Larry Koester of Columbia Cleaners

2008-07-11 / Business

Star Profile
By John Temple Ligon Temple@TheColumbiaStar.com

A South Carolina law was changed about a year ago to encourage the business of distillation. That is, previously the state demanded $50,000 license payments every two years from a distiller, while Florida and Georgia collected only $800 on an annual basis from its distillers.

Not surprisingly, S.C.'s $50,000 every two years was a poison pill to any start- up distiller, and Georgia and Florida got all the business.

Larry Koester, working with Rep. Jimmy Bales, championed the cause to drastically reduce the $50,000 fee down to something competitive with Georgia and Florida. Koester's friends at Firefly Vodka of Charleston moved their distillery from Florida to Wadmalaw Island.

But Koester is not a distiller, at least not as a bigtime player or a professional. He's a laundry and dry cleaners man. He owns and operates Columbia's Cleaners, all four locations.

Koester is the oldest of six children. He was born in Charleston's Baker Hospital, what is now a condominium building on the northwest corner of Colonial Lake. His father was in the food service business, managing contracts with the Charleston Naval Base at the time of Koester's birth and later with universities and colleges across the South.

The family moved to Columbia while Koester was still in grammar school. He transferred to Burnside in Lower Richland and then to A.C. Moore on Rosewood. When he finished Hand Middle School, his father took an assignment in Atlanta, where Koester graduated from Dykes High School out Roswell Road.

Taking summer work with his grandfather's bakery on King Street in Charleston, Koester enrolled at USC's Columbia campus with the goal of a degree in business. Besides working summers for his grandfather, Koester was an authorization clerk for SCN's BankAmericard, and he tended bar at the Palmetto Club when he wasn't handling inquiries at SCN. Another part-time pursuit was with ARA/Slater, his father's food service firm.
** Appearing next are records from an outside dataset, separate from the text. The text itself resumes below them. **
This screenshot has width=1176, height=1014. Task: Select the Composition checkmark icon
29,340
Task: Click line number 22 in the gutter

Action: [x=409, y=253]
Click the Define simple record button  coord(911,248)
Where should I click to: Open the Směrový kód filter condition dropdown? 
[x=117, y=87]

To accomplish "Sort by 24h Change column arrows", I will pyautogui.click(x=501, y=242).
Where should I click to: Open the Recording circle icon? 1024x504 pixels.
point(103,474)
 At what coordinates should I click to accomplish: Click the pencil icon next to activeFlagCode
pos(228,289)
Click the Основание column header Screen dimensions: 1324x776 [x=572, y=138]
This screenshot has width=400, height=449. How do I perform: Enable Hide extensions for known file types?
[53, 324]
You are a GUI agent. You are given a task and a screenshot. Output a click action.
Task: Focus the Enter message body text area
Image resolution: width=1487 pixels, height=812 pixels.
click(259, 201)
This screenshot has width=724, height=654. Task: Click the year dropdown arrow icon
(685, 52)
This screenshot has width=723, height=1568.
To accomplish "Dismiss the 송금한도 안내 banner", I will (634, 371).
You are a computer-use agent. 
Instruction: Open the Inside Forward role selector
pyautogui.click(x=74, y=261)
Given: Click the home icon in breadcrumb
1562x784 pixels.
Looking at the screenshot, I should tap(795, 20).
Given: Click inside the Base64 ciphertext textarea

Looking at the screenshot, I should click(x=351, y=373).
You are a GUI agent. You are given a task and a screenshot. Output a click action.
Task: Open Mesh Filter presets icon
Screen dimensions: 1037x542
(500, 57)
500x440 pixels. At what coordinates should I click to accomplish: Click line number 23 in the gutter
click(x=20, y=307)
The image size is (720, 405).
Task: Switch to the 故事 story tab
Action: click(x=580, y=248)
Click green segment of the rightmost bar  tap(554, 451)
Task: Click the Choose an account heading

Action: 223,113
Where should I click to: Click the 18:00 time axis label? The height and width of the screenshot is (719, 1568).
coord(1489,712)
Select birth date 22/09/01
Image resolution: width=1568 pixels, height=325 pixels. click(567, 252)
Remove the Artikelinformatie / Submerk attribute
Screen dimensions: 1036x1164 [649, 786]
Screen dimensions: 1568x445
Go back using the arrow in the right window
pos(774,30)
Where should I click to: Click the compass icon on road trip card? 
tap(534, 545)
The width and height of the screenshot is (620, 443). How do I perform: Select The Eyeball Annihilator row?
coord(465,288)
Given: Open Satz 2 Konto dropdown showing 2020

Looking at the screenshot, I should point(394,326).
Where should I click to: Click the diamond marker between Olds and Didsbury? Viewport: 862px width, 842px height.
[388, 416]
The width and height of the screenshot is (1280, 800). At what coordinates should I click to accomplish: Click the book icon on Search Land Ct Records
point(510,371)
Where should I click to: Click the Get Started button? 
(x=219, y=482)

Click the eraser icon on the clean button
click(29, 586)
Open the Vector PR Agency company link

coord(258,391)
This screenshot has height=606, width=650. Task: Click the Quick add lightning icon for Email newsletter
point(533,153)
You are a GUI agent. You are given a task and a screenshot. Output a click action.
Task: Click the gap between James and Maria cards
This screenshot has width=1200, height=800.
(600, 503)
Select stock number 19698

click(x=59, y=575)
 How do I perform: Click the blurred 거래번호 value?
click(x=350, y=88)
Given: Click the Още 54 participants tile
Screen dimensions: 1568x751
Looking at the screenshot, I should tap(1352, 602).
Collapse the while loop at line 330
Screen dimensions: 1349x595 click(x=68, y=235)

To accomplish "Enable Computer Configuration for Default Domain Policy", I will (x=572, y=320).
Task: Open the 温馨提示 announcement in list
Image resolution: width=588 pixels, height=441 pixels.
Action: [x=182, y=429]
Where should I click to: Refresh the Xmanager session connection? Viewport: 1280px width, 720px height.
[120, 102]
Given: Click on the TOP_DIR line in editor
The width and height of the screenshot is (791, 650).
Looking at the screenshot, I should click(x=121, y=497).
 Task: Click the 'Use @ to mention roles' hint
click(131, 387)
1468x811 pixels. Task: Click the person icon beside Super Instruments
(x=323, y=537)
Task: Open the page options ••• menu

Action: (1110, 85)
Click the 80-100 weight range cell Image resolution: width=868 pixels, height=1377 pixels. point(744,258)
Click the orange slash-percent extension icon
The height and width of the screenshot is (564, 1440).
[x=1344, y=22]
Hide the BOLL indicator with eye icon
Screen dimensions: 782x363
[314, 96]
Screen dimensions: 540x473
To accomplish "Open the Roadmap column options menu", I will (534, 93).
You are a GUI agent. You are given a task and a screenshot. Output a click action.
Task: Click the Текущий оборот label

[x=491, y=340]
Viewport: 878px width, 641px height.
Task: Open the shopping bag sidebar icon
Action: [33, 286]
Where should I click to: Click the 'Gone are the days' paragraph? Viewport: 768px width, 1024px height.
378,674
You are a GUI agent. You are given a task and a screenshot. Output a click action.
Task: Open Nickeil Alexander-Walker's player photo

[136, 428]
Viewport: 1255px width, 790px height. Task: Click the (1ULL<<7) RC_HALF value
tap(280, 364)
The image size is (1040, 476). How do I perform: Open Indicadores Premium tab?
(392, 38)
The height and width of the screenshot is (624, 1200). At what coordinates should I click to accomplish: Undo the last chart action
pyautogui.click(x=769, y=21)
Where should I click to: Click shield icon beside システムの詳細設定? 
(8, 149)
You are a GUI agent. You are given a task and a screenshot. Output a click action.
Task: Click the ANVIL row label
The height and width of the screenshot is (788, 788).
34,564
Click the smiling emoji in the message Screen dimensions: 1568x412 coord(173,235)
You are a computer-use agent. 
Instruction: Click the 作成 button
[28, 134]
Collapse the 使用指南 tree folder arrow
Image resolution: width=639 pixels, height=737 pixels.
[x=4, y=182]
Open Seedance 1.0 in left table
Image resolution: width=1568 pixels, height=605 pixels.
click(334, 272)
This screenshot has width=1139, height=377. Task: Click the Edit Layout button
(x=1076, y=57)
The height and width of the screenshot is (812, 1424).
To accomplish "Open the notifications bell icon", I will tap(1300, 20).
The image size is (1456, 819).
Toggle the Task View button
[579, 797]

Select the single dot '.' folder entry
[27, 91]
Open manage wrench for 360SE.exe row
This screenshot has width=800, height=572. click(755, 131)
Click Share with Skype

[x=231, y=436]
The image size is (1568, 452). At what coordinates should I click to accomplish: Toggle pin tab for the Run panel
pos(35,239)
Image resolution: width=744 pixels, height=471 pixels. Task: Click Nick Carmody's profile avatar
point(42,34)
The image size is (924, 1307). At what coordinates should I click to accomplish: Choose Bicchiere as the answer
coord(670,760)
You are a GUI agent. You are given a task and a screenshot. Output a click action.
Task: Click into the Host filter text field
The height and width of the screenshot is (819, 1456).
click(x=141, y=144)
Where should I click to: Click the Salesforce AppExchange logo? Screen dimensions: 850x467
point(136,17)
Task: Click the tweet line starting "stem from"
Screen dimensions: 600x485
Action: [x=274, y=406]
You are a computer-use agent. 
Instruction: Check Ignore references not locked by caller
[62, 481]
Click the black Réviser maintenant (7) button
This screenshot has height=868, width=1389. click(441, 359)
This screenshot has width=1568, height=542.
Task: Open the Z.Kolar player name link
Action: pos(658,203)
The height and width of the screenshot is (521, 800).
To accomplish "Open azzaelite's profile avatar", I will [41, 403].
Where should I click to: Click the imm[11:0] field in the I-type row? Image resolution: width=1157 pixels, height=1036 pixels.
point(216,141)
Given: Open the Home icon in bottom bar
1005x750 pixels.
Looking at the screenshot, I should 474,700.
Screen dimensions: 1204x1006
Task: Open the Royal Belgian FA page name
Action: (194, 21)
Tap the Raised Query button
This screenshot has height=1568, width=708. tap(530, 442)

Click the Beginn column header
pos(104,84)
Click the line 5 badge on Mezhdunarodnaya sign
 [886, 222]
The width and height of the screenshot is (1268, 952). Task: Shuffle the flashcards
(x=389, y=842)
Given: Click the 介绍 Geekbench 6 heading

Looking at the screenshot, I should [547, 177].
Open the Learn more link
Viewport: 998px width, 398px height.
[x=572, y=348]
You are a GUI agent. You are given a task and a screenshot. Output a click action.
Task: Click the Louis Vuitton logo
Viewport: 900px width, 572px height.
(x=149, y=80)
With all his job commitments in Columbia and Charleston, Koester took a little longer to graduate, but when he did, he went directly into the executive management training program at SCN. At the time, Pete Cross was president, and Koester was his favorite bartender.

Koester was the assistant branch manager for the SCN office in Dentsville, answering to Columbia's George Little, the branch manager. Little left banking for the residential construction business, and Koester rose to the title of branch manager on Garners Ferry Road, next to Gill's Creek and the Rosewood Drive Extension.

After five years of managing banking with many people out Garners Ferry Road, Koester took those contacts into his own business, originally named Burnette's Cleaners.

Bill Burnette was an early success with his One Hour Martinizer location at the corner of Belt Line and Devine, and Koester opened another location across Garners Ferry from the V.A. Hospital. The location was formally the old Columbia Photo Supply conversion of a Shell station. After more expansion, Koester bought out Burnette and changed the name to Columbia's Cleaners.

This year, 2008, at the brink of recession, is Koester's first flat year since he began with Burnette, a time of no growth in the business, which is actually positive in a time of business retraction.

To recharge his batteries, Koester continues his childhood habits of hunting and fishing, mostly in the Lowcountry.

To serve his community, among other positions, Koester is the chairman of the Airport Commission, where he is welcoming three new members: lawyer Xavier Starkes, former city council member Anne Sinclair, and Roxanne Wilson, wife of Congressman Joe Wilson.